Auch die öffentliche Verschuldung von Ost und West gestaltete sich sehr unterschiedlich. Innerhalb weniger Jahre bauten die Ost-Flächenländer und -Kommunen ein Schuldenvolumen von knapp 7000 Euro je Einwohner auf und erreichten damit rund 110 Prozent des westdeutschen Vergleichswerts. Seit Mitte der 2000er Jahre fahren die ostdeutschen Länder und Kommunen ihre Schuldenstände langsam zurück, während sie in Westdeutschland weiter zugenommen haben.

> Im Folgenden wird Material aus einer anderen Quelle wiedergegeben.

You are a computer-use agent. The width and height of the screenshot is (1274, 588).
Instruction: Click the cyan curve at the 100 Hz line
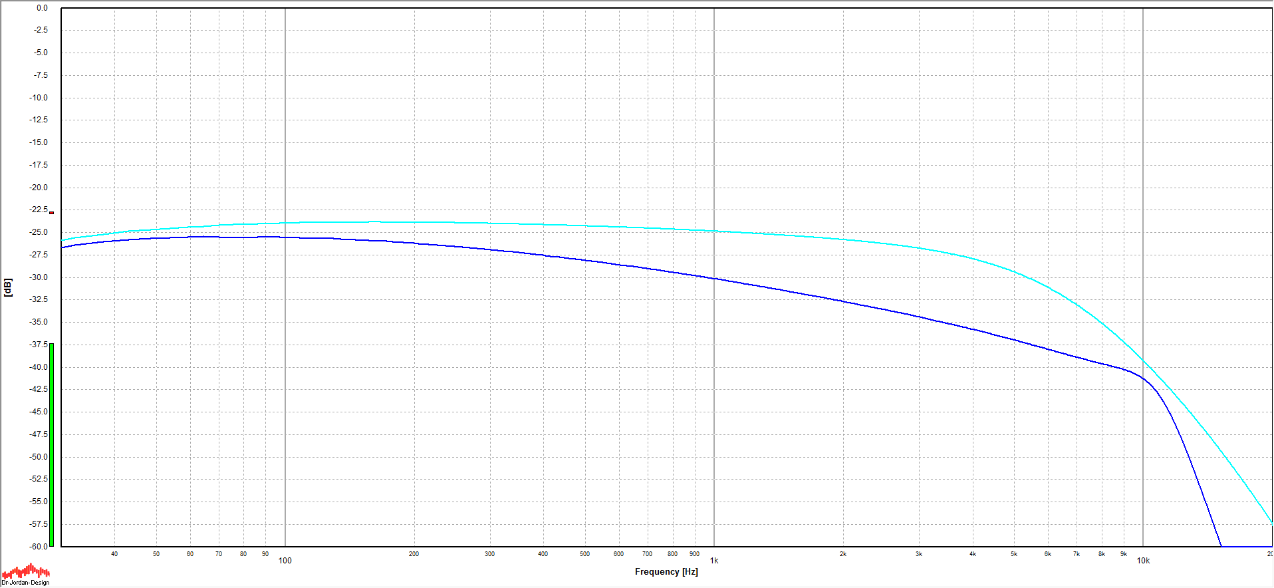point(285,223)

Was bleibt nach 30 Jahren Einheit? Trotz eines erkennbaren Aufholens liegen Wirtschaftskraft- und Einnahmenniveau der neuen Länder weiterhin deutlich unter den Werten des Westens. Dennoch endet der „Aufbau Ost“ mit dem Auslaufen des Solidarpakts II im Jahr 2019. Der neu gestaltete Finanzausgleich ab 2020 sieht keine gesonderten Regelungen mehr vor, die ausdrücklich dem Osten zugute kommen. Unter diesen neuen Rahmenbedingungen lässt sich eher eine Verstetigung der bestehenden Finanzkraftlücken als eine weitere Annäherung erwarten. Folglich bleibt die Abhängigkeit der neuen Länder hoch.
Mario Hesse (links) und Oliver Rottmann sind Wissenschaftler am Kompetenzzentrum öffentliche Wirtschaft (Komkis) an der Universität Leipzig.